More broadly, these studies, along with related theoretical work, suggest the need for further exploration of the drivers behind technological advance and the need to develop more explicit models of the interactions between sources. For example, while the two-factor-learning-curves include both R&D and cumulative volume as drivers, they often assume a substitutability of the two forms of knowledge generation that is at odds with the (by now widely accepted) importance of feedback effects between ‘supply push’ and ‘demand pull’ drivers of technological change (compare Freeman, 1994). Hence, while modelling paradigms such as two-factor-learning-curves might be valuable methodological steps on the modelling front, they remain largely exploratory. For a (critical) discussion and suggestion for an alternative approach see, for example, Otto et al., 2005.

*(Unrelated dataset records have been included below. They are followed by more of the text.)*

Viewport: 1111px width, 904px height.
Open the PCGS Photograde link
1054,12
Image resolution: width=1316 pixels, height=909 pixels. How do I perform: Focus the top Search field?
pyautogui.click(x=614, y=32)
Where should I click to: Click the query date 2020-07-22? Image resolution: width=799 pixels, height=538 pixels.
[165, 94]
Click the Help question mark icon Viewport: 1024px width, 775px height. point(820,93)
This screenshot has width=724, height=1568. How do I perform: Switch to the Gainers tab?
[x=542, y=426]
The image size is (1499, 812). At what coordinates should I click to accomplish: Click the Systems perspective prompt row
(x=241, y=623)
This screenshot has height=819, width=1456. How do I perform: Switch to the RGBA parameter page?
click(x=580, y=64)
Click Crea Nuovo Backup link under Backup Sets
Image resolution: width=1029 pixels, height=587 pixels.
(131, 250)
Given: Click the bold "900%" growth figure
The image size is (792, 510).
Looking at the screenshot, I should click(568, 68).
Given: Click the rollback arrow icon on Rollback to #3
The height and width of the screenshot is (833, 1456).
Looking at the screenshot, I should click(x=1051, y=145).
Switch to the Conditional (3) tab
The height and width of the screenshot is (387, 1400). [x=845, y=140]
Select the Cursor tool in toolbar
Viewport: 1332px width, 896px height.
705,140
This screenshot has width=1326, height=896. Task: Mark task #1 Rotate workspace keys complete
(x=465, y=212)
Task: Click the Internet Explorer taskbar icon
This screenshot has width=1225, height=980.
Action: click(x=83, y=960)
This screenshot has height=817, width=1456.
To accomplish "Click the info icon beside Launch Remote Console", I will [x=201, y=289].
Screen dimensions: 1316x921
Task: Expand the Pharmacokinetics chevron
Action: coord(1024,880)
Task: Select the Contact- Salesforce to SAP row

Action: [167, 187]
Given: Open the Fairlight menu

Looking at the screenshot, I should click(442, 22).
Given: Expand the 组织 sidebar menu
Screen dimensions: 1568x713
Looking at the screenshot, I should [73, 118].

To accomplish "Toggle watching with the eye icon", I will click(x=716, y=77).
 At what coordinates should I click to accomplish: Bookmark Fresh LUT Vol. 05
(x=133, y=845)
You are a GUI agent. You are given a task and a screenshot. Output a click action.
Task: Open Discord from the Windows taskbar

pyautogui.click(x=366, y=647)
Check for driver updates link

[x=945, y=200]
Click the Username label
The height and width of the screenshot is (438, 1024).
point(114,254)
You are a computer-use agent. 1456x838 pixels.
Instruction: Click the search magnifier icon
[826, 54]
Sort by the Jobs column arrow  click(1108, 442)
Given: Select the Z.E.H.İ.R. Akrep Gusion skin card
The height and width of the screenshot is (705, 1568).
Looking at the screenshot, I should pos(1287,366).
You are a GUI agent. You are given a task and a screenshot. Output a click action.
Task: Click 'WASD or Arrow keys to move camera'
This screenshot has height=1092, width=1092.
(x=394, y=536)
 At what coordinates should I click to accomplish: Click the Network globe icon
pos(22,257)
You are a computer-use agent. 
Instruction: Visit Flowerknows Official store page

A range of additional lines of research has explored the sources of technological advance. Authors have pursued the impacts of ‘general-purpose technologies’, such as rotary motion (Bresnahan and Trajtenberg, 1992), electricity and electric motors (Rosenberg, 1982), chemical engineering (Rosenberg, 1998), and binary logic and computers (Bresnahan and Trajtenberg, 1992). Klevorick et al. (1995) explored the sources of technological opportunity that firms exploit in advancing technology, finding important roles for a range of knowledge sources, depending on the industry and the application. A number of authors (see, for example, Jaffe and Palmer 1996; Lanjouw and Mody 1996; Taylor et al., 2003; Brunnermier and Cohen, 2003; Newell et al. 1998) have explored the empirical link between environmental regulation and technological advance in environmental technologies. This body of literature indicates an important relationship between environmental regulation and innovative activity on environmental technologies. On the other hand, this literature also indicates that not all technological advance can be attributed to the response to environmental regulation. Finally, there has been a long line of empirical research exploring whether technological advance is induced primarily through the appearance of new technological opportunities (technology-push) or through the response to perceived market demand (market pull). (See, for example, Schmookler, 1962; Langrish et al., 1972; Myers and Marquis, 1969; Mowery and Rosenberg, 1979; Rosenberg 1982; Mowery and Rosenberg, 1989; Utterback, 1996; Rycroft and Kash 1999). Over time, a consensus has emerged that ‘the old debate about the relative relevance of “technology push” versus “market pull” in delivering new products and processes has become an anachronism. In many cases one cannot say with confidence that either breakthroughs in research “cause” commercial success or that the generation of successful products or processes was a predictable “effect” of having the capability to read user demands or other market signals accurately’ (Rycroft and Kash, 1999).